3 Some of the respiratory reported cases have resulted in respiratory failure or acute respiratory distress syndrome (ARDS) which may be fatal.
4 Sweet’s syndrome, erythema nodosum and pyoderma gangrenosum were mainly described in patients with hematological malignancies, a condition known to be associated with neutrophilic dermatosis, but also in non-malignant related neutropenia.
5 Splenic ruptures have been reported in either healthy donors or patients receiving G-CSFs (see section 4.4).
6 There have been post-marketing reports of life-threatening capillary leak syndrome (see section 4.4).
7 Includes bone pain, back pain, arthralgia, myalgia and pain in extremity
8 Pulmonary adverse reactions have been reported like dyspnoea, hypoxia or haemoptysis, including very rarely Acute Respiratory Distress Syndrome (ARDS) (see section 4.4).
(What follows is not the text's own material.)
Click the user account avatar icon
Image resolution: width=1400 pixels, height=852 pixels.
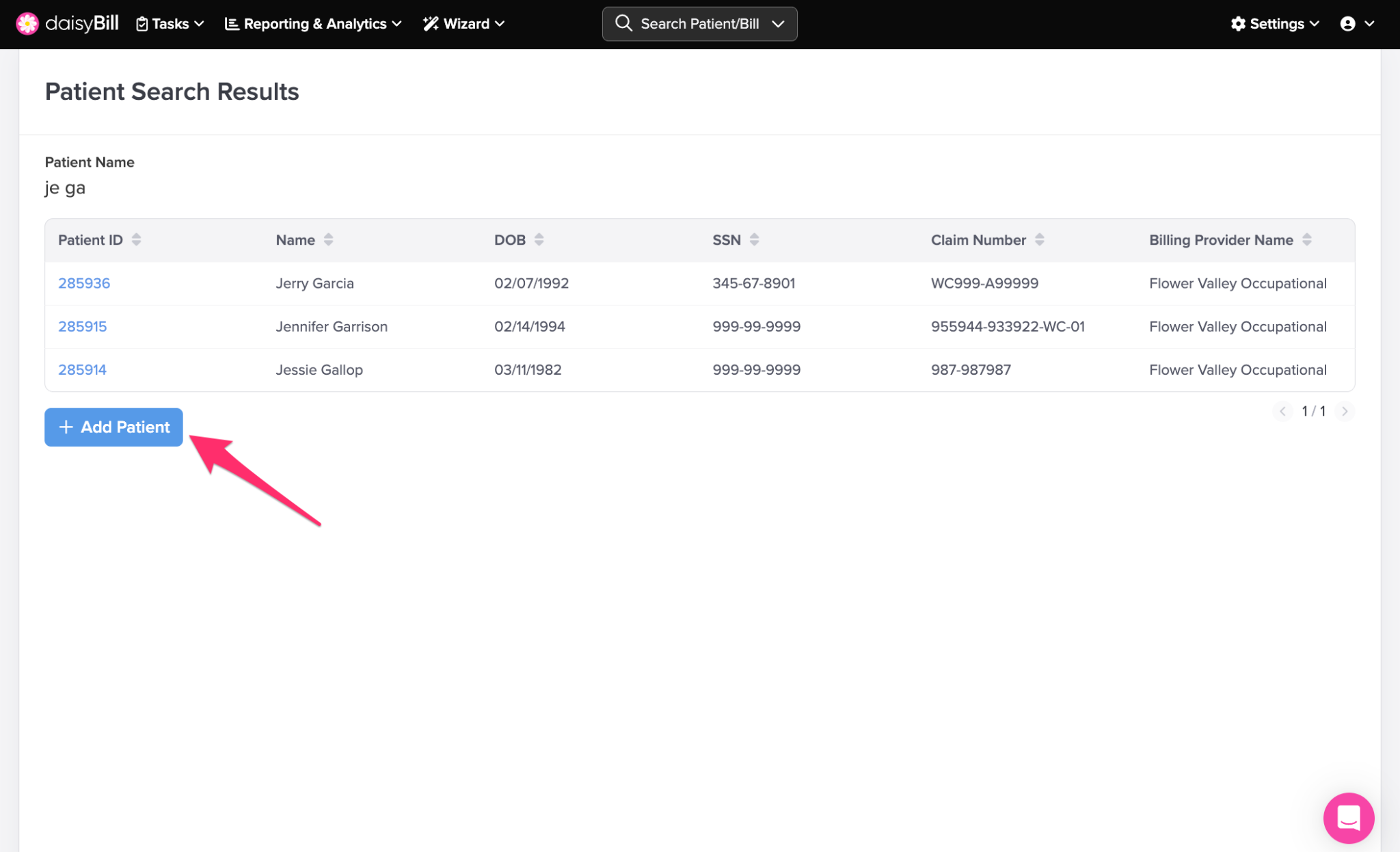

Reporting of suspected adverse reactions

Reporting suspected adverse reactions after authorisation of the medicinal product is important. It allows continued monitoring of the benefit/risk balance of the medicinal product. Healthcare professionals are asked to report any suspected adverse reactions via the Yellow Card Scheme (Website: www.mhra.gov.uk/yellowcard).

Incompatibilities

This medicinal product must not be mixed with other medicinal products, except those mentioned in section 6.6.